**Dataset entries**.
※ ※ ※

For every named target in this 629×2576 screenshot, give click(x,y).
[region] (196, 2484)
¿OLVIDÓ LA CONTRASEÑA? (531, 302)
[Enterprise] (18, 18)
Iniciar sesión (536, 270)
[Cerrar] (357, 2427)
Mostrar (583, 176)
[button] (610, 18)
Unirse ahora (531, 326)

※ ※ ※

**WHAT THIS TASK INVOLVES**.
Recopy all the entries faithfully, leaving none out.

**WRITTEN SOLUTION**.
For every named target in this 629×2576 screenshot, give click(x,y).
[region] (196, 2484)
¿OLVIDÓ LA CONTRASEÑA? (531, 302)
[Enterprise] (18, 18)
Iniciar sesión (536, 270)
[Cerrar] (357, 2427)
Mostrar (583, 176)
[button] (610, 18)
Unirse ahora (531, 326)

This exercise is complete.